• _SUPPLIED MATERIAL_
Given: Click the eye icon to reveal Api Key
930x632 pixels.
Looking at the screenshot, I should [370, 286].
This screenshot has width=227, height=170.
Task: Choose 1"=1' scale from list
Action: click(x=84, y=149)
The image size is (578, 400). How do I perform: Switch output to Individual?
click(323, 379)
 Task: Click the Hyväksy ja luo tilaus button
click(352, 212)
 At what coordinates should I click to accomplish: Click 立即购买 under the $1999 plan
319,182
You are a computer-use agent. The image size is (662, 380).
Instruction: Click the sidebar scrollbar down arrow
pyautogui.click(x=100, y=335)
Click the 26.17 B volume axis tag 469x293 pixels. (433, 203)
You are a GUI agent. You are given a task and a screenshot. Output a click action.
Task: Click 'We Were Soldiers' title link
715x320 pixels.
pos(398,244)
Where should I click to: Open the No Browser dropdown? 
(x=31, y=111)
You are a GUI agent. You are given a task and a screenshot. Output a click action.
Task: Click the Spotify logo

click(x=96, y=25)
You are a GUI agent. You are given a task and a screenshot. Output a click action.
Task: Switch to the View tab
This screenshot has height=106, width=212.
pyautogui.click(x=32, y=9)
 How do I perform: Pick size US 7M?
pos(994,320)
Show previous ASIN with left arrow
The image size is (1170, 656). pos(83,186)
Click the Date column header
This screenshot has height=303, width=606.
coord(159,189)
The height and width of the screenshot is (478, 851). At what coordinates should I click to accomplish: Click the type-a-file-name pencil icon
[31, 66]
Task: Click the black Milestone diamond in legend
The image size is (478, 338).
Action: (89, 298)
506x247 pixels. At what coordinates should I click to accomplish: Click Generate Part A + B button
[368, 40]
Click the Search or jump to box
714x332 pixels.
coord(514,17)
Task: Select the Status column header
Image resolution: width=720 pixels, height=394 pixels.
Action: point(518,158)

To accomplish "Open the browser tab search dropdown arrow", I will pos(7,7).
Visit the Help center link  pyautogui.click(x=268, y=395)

• _WHAT IS EXPECTED_
Copy out all of the material above word for word, keeping each line in its original order.

• _SOLUTION TO THE EXERCISE_
Given: Click the eye icon to reveal Api Key
930x632 pixels.
Looking at the screenshot, I should [370, 286].
This screenshot has width=227, height=170.
Task: Choose 1"=1' scale from list
Action: click(x=84, y=149)
The image size is (578, 400). How do I perform: Switch output to Individual?
click(323, 379)
 Task: Click the Hyväksy ja luo tilaus button
click(352, 212)
 At what coordinates should I click to accomplish: Click 立即购买 under the $1999 plan
319,182
You are a computer-use agent. The image size is (662, 380).
Instruction: Click the sidebar scrollbar down arrow
pyautogui.click(x=100, y=335)
Click the 26.17 B volume axis tag 469x293 pixels. (433, 203)
You are a GUI agent. You are given a task and a screenshot. Output a click action.
Task: Click 'We Were Soldiers' title link
715x320 pixels.
pos(398,244)
Where should I click to: Open the No Browser dropdown? 
(x=31, y=111)
You are a GUI agent. You are given a task and a screenshot. Output a click action.
Task: Click the Spotify logo

click(x=96, y=25)
You are a GUI agent. You are given a task and a screenshot. Output a click action.
Task: Switch to the View tab
This screenshot has height=106, width=212.
pyautogui.click(x=32, y=9)
 How do I perform: Pick size US 7M?
pos(994,320)
Show previous ASIN with left arrow
The image size is (1170, 656). pos(83,186)
Click the Date column header
This screenshot has height=303, width=606.
coord(159,189)
The height and width of the screenshot is (478, 851). At what coordinates should I click to accomplish: Click the type-a-file-name pencil icon
[31, 66]
Task: Click the black Milestone diamond in legend
The image size is (478, 338).
Action: (89, 298)
506x247 pixels. At what coordinates should I click to accomplish: Click Generate Part A + B button
[368, 40]
Click the Search or jump to box
714x332 pixels.
coord(514,17)
Task: Select the Status column header
Image resolution: width=720 pixels, height=394 pixels.
Action: point(518,158)

To accomplish "Open the browser tab search dropdown arrow", I will pos(7,7).
Visit the Help center link  pyautogui.click(x=268, y=395)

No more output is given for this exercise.